Ya da yolun yarısında ,bir cafe de aralarda kulağıma denk gelen aşk şarkıları..
Yarım yamalak yaşayabildim seni hep belkide bu yüzden yarım olan herşey seni hatırlattı bana seni andırdı..
Gecenin dörtte üçü sana özel ayrıldı hep.
Oturulup uzun uzun sen düşünüldün senle hiç yaşanmamış anlar..
Hiç gerçekleşmicek hayaller..
Her gelişinden anlıyordum daha gelişinden kapıyı çalışından gideceğini anlıyordum..
Bunu bile bile her defasında koskaca bir aşk enkazının altında tek başıma kalıcağımı bile bile açtım lanet olası o kapıyı..
Seni çok sevmek okadar çok şeyi değiştiriyordu ki..
Bunları sana anlatmak okadar uzun olurdu ki konuşamıyorum..
susup gitmek aşkımı ziyan etmek olur kıyamıyorum..
Ben seninle girdiğim bu aşktan tek başıma çıkamıyorum..
En berbat olansa ne sensiz ne seninle mutlu olamıcağımı biliyorum..

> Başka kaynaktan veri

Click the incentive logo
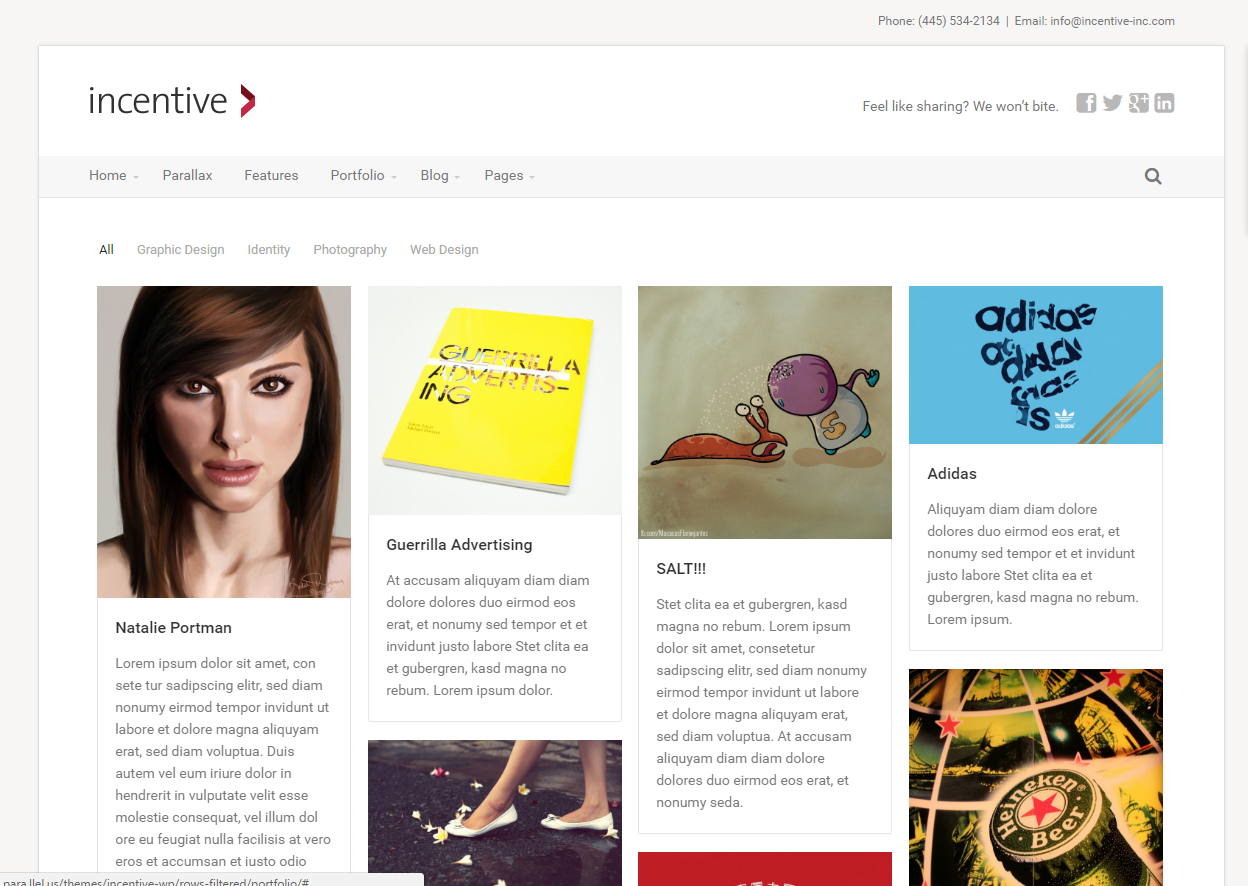 click(172, 101)
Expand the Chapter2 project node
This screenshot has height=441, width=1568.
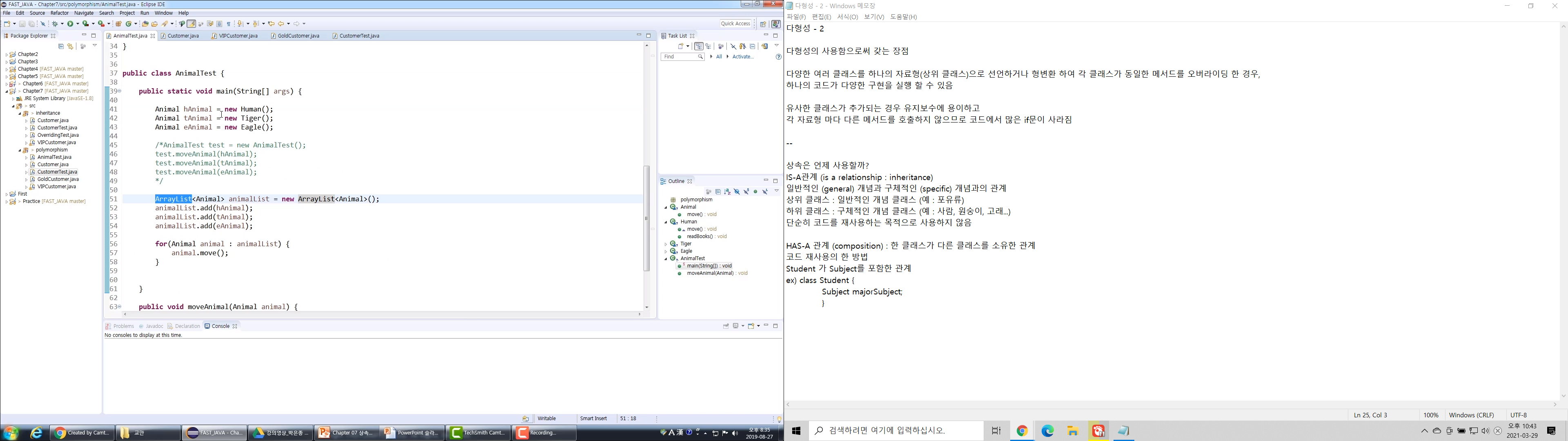(6, 55)
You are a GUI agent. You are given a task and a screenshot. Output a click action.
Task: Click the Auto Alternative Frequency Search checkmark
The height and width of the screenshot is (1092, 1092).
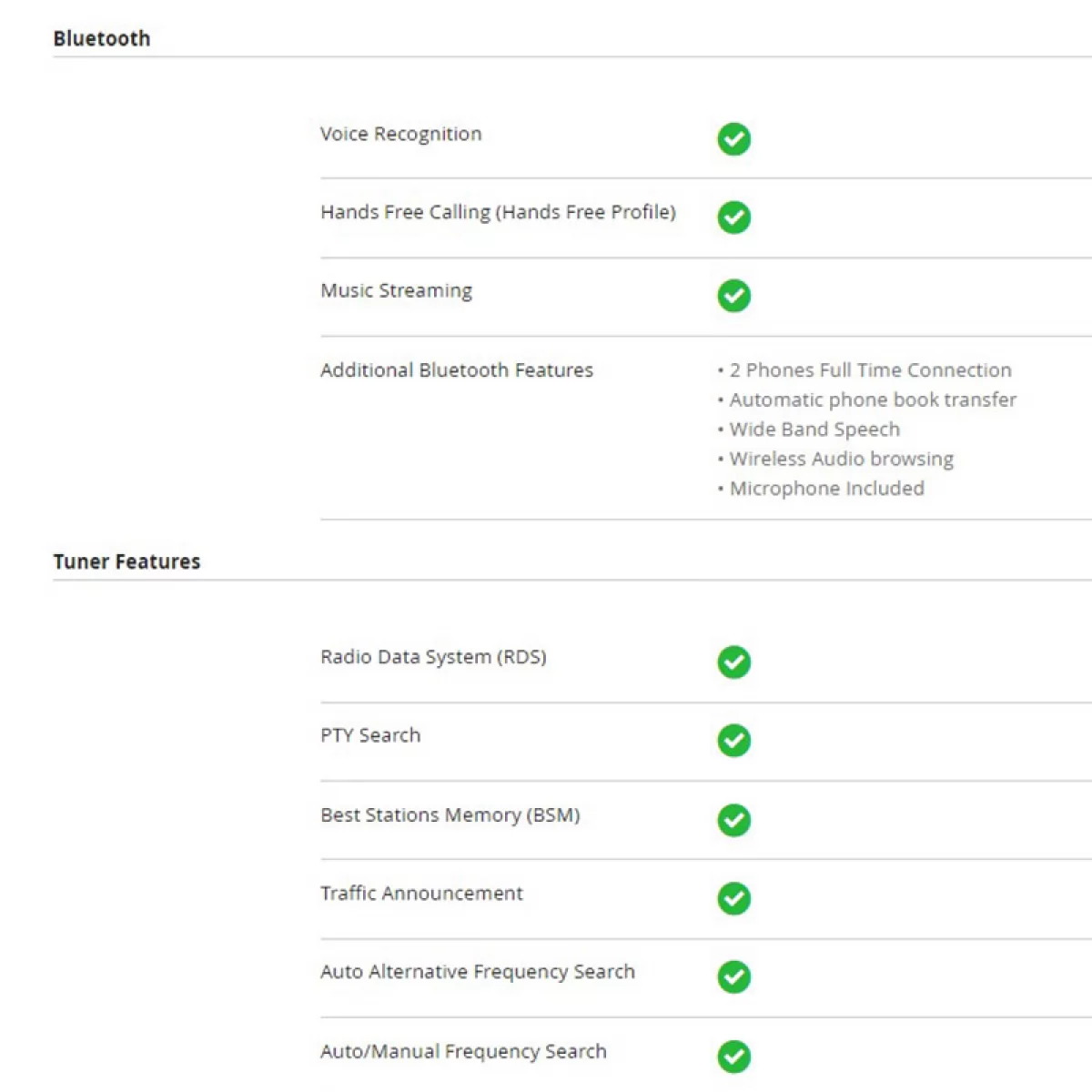(733, 977)
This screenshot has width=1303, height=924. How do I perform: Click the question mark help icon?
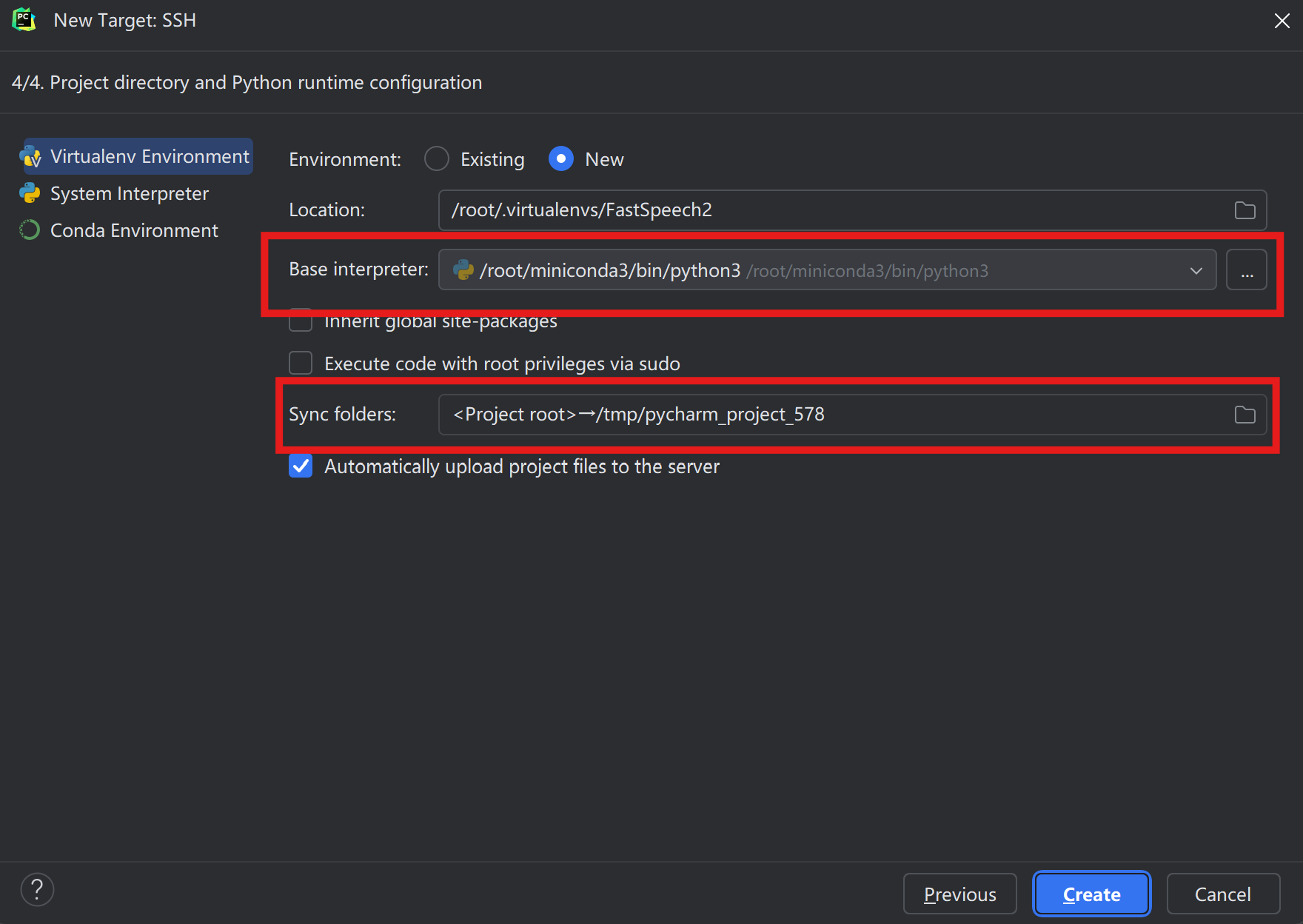(37, 889)
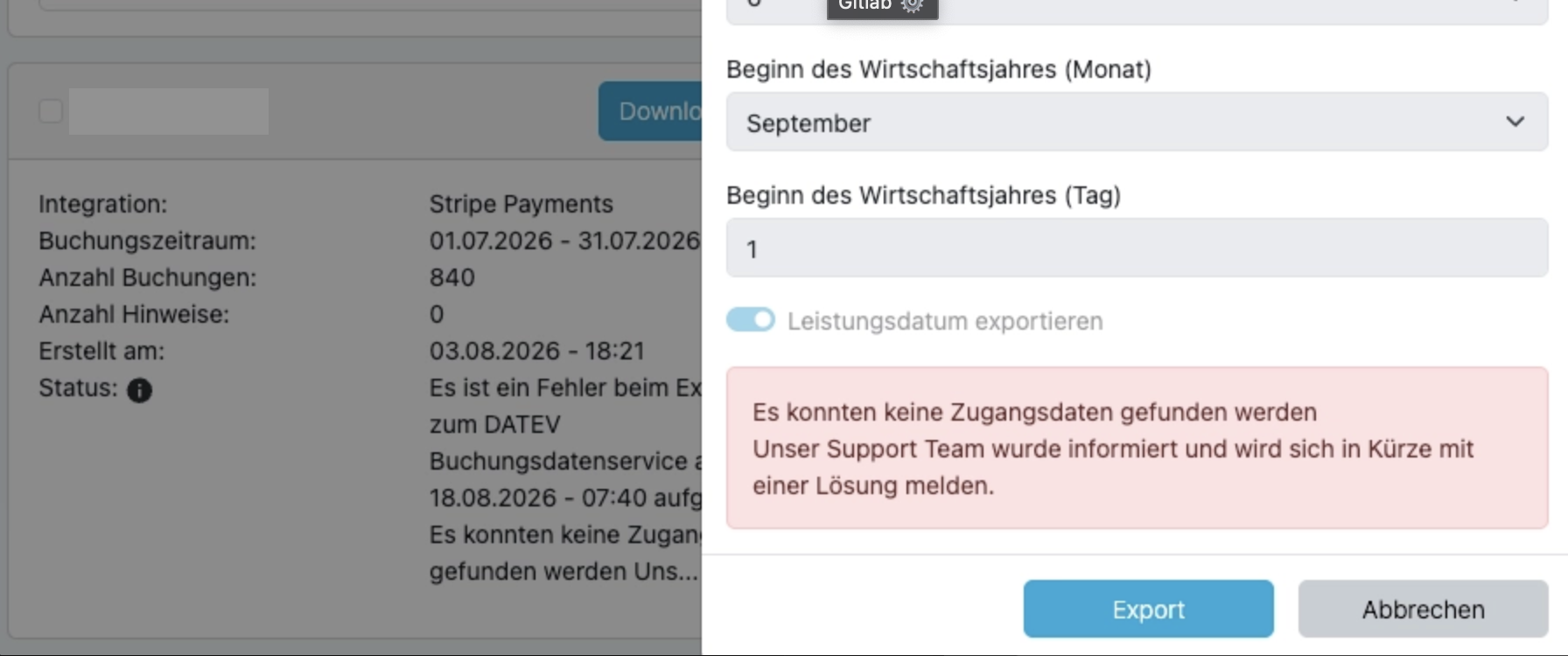The height and width of the screenshot is (656, 1568).
Task: Click the Anzahl Buchungen value 840
Action: tap(452, 277)
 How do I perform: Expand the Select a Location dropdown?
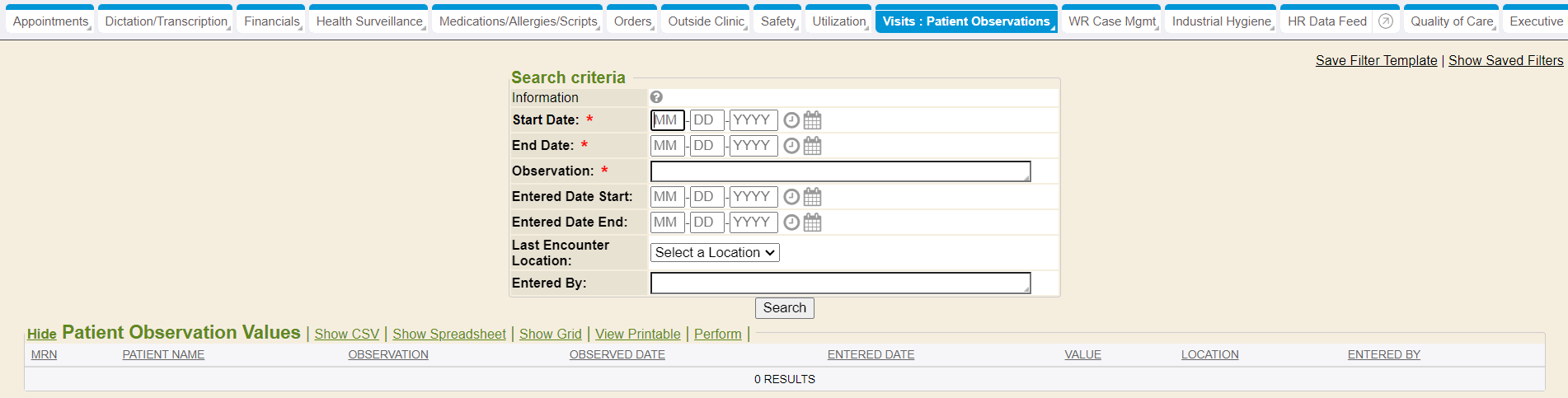click(x=715, y=253)
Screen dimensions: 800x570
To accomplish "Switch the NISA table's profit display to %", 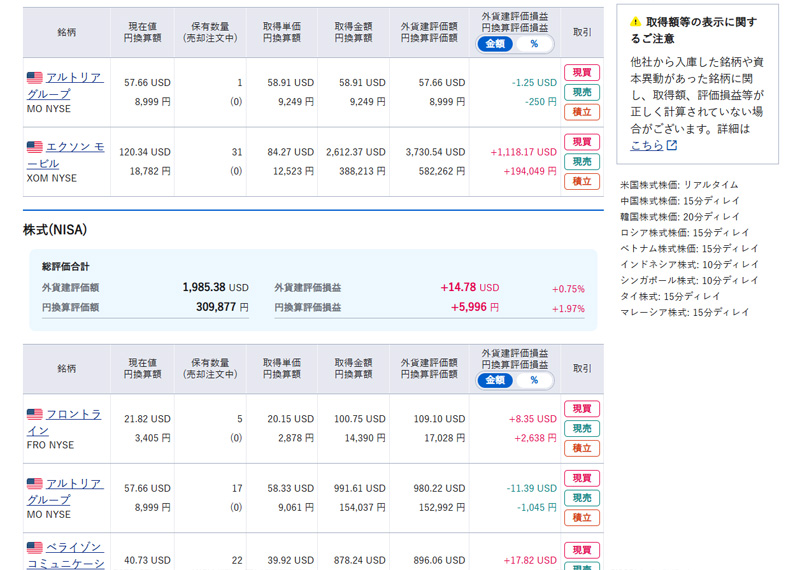I will [533, 381].
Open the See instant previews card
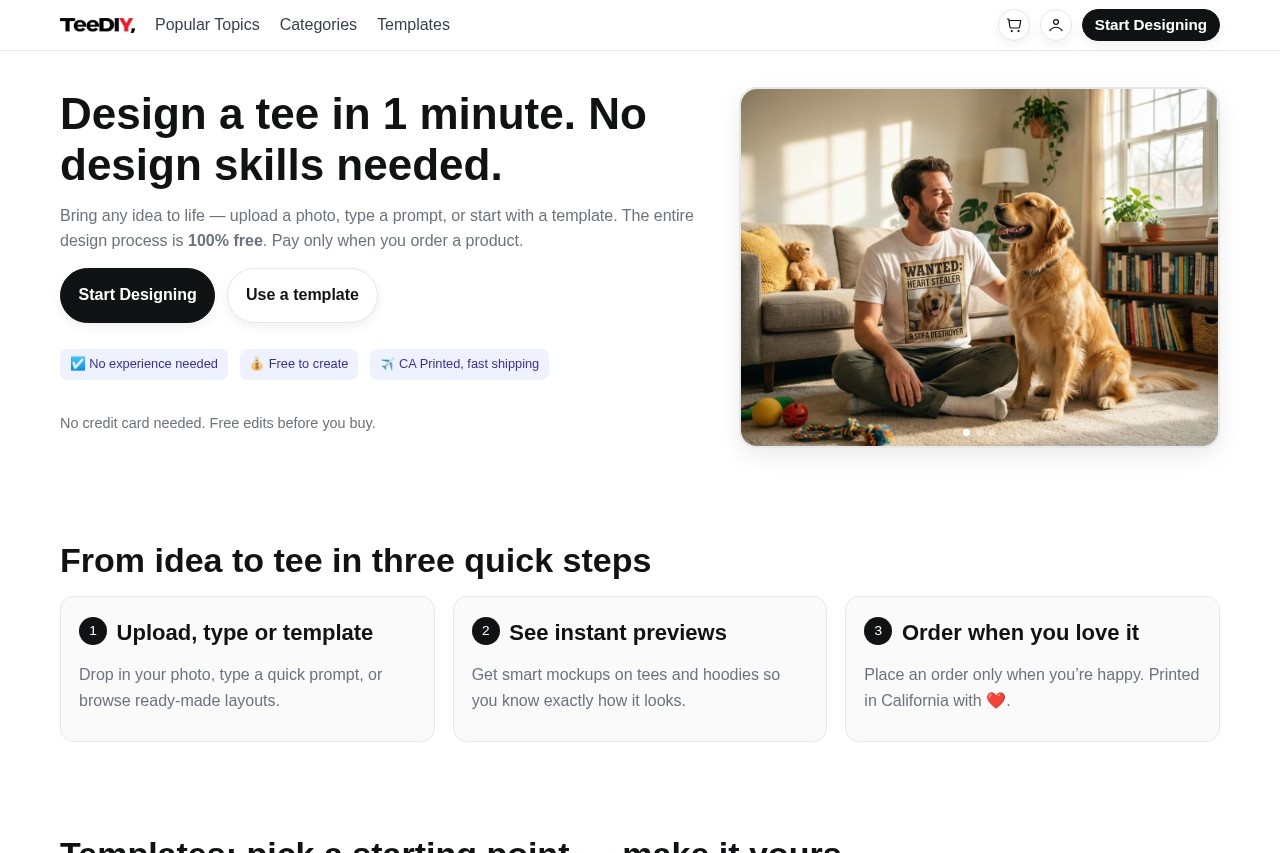 [639, 669]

Artık ne tanrıdan ne senden yardım dilemiyorum.
Herşey boşaymış görüyorum..
Sende o kadar çok tükettim ki kendimi senden giderken yanıma alabilceğim bir ben bile kalmamış..
O kadar sinsice bitirmişsinki beni farketmemişim bile.
Ama olsun benden bu kadar kendimi alamasamda ben gidiyorum..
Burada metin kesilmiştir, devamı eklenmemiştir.